What is asked: Can you return the entries starting with the line that contains "Click the Pages document icon in sidebar" and going on through the line that contains "will (x=44, y=137).", copying each line exactly and including both of those lines?

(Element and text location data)
====

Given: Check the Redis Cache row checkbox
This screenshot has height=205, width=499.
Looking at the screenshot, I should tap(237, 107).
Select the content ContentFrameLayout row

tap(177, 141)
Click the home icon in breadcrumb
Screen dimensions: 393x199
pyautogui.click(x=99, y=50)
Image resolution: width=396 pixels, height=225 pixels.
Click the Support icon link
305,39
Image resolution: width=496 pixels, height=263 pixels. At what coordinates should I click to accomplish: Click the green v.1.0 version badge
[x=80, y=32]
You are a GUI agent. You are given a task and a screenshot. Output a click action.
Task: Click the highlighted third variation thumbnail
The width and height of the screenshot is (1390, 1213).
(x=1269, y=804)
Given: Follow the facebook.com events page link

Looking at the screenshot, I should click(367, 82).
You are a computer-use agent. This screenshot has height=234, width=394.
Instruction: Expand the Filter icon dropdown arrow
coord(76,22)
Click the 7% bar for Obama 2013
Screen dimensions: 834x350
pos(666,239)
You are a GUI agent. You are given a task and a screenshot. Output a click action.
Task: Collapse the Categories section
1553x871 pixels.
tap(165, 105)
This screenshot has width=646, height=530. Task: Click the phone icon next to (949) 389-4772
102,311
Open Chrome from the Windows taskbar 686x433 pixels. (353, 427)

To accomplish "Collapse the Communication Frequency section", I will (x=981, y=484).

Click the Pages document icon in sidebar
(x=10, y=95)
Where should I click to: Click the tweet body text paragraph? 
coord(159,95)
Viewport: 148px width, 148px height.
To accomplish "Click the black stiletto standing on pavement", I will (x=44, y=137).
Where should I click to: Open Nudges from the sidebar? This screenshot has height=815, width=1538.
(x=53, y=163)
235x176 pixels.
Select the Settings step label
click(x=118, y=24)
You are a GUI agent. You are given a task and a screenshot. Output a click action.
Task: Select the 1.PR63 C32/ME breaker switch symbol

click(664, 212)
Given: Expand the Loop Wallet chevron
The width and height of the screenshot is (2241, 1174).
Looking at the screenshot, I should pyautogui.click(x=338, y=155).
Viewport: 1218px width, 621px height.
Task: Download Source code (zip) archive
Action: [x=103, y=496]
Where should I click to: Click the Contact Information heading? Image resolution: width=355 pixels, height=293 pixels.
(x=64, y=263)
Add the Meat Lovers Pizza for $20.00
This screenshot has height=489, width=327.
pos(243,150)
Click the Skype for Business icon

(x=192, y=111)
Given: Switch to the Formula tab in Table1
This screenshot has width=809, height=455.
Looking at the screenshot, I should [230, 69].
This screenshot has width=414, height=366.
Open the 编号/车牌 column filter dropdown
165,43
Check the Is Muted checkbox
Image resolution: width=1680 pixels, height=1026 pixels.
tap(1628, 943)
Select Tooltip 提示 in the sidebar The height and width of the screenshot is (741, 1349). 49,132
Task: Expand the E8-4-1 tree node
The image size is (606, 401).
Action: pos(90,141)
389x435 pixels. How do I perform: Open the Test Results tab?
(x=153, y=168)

====

Correct response:
Click the Pages document icon in sidebar
(x=10, y=95)
Where should I click to: Click the tweet body text paragraph? 
coord(159,95)
Viewport: 148px width, 148px height.
To accomplish "Click the black stiletto standing on pavement", I will (x=44, y=137).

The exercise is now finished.